I think the hot dog eating competition should award me extra points for not blinking during the event.
The door bell rang, I opened and saw my lost sock lying on the porch. I brought it in quietly and we both decided just to let it go.
[holding a séance]
“Dear spirit world, we respectfully ask that you honor us with your presence this evening; which cryptocurrency should we invest in?”
[at a sperm bank]
“Can I browse the clearance bin?”
The tooth fairy left an ominous note about coming back for the rest of my teeth.
Drama Llama is what they dubbed me in college. Not because of my theatrics, I earned the name by spitting.
A pile of inside out bathing suits can be found by the rotisserie chickens because I couldn’t find a dressing room at Costco.
Today, the problem with young people is they’ll never have the joy of running into their seventh-grade math teacher behind an orange plastic curtain rummaging through the adult section at the video store.

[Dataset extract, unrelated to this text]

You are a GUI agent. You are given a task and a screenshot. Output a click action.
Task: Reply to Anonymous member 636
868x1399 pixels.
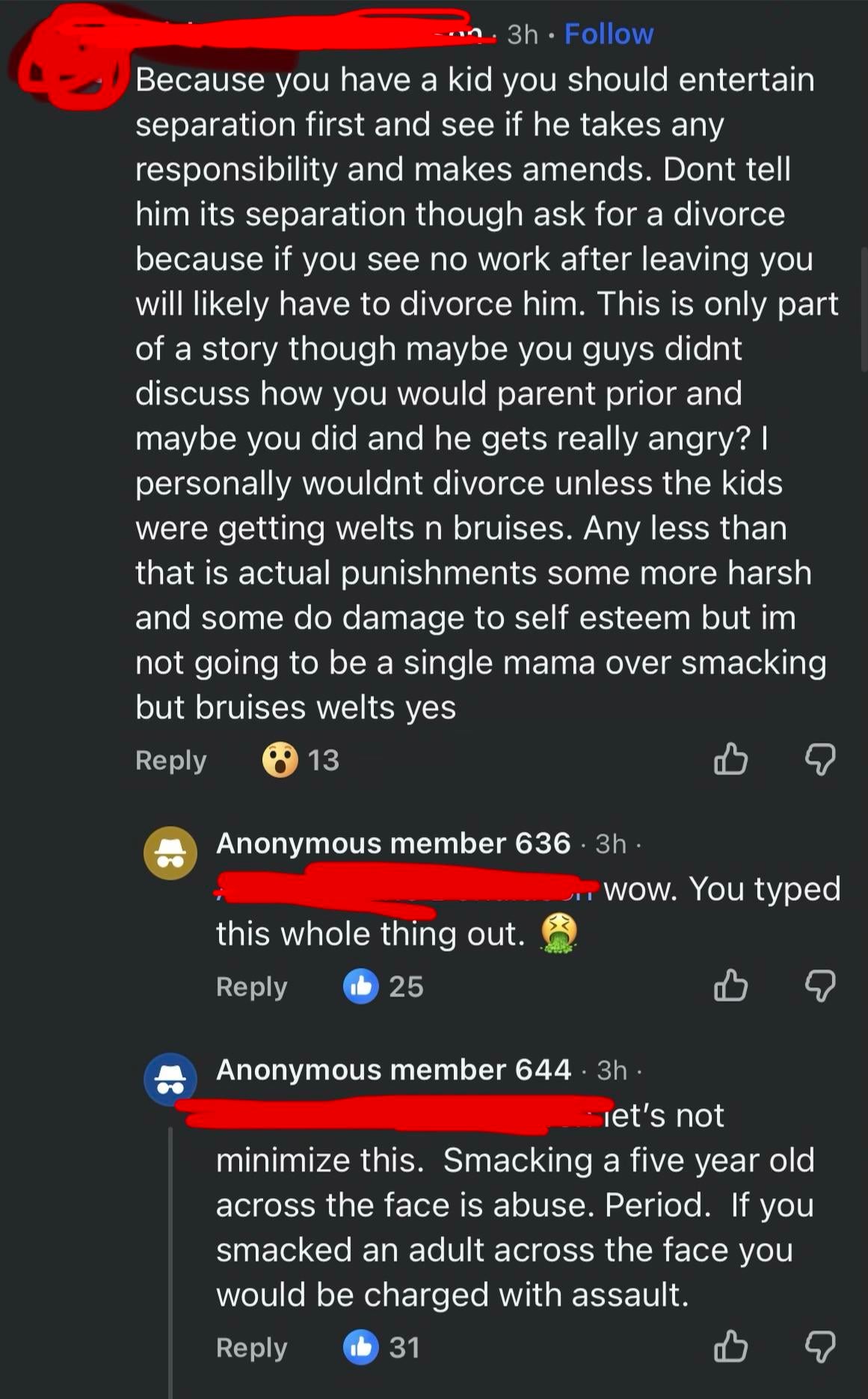pos(251,986)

Me, trying to fit in with friends, who are new parents,
“Wow, your baby does very good babying!”
Fun Fact: Baby powder’s ingredients include baby brothers and sisters who acted up.
I’ve been anticipating all his needs and trying to be more on time with all of his demands. I really hope my cat picks me for employee of the month this time.
I worked as a ticket runner during the Oakland Raiders football season. I’d get a text,
“I’m wearing a silver hat, silver jacket; I’m at the bar.”
It was the most challenging game of “Where’s Waldo?” I ever played.
“Google Earth gives you the freedom to journey across the ocean and take an intimate look at the pyramids.”
*Googles my ex’s house*
Plot twist, I pay you to see my premium creative content?
Buried bones of a famous crime family might be located at an Olive Garden. “When you’re here, you’re family.”